Acceptance criteria before promoting the engine to production:

Troubleshooting & Gotchas

  • Running averages drift because of unfiltered quality codes. A single BAD or UNCERTAIN reading that slips past the mask skews the mean for the entire window. Confirm QUALITY_SEVERITY_MASK matches your gateway’s status encoding and quarantine — never silently zero — any non-GOOD point.
  • Phantom exceedances after a maintenance window.

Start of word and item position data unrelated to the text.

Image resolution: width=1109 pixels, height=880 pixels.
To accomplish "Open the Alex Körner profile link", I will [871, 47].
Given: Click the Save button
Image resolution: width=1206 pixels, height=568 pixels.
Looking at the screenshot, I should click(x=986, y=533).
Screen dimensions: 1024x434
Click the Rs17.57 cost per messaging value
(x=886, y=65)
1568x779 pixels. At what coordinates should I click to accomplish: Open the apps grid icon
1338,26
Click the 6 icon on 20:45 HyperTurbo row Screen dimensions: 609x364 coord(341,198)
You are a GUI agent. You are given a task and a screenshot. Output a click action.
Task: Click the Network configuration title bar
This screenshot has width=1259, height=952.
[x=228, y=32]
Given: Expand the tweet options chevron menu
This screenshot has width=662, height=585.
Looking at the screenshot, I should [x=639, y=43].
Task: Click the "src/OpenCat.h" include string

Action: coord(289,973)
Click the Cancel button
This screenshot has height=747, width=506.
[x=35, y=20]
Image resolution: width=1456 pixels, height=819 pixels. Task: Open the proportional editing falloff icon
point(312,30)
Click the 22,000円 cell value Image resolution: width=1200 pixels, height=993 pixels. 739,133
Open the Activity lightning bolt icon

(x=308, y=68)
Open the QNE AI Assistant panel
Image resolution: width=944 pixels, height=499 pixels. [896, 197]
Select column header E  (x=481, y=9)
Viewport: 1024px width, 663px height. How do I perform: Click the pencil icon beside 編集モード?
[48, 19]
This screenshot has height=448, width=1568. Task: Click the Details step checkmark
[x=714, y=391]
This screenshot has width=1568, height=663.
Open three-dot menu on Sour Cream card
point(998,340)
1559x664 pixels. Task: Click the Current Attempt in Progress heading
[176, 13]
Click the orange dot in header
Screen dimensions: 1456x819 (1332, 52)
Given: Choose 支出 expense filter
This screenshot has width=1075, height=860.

Calibration spikes decode as real readings unless tagged. Ensure the edge sets calibration_flag=True during service so ingest drops those points before they reach _evaluate.
  • window_days pruning overflows twice a year. A naive day-count subtraction breaks across DST and month boundaries. The _prune_window cutoff uses timedelta(days=...) against UTC-anchored timestamps for exactly this reason — normalize timestamps to UTC at ingestion before any window math.
  • percentile_90 returns nothing on a fresh stream. By design: the branch requires len(self.history) >= 5 for statistical validity. Backfill the window from the historian on startup, or accept that the first four samples cannot trigger a Lead and Copper Rule evaluation.
  • Silent violation loss during a broker outage. If you bypass ExceedanceRouter and dispatch directly, a downstream failure drops the event with no trace. Always route through the circuit breaker and dead-letter queue so a webhook or SMTP outage becomes a replayable DLQ entry rather than a regulatory reporting gap.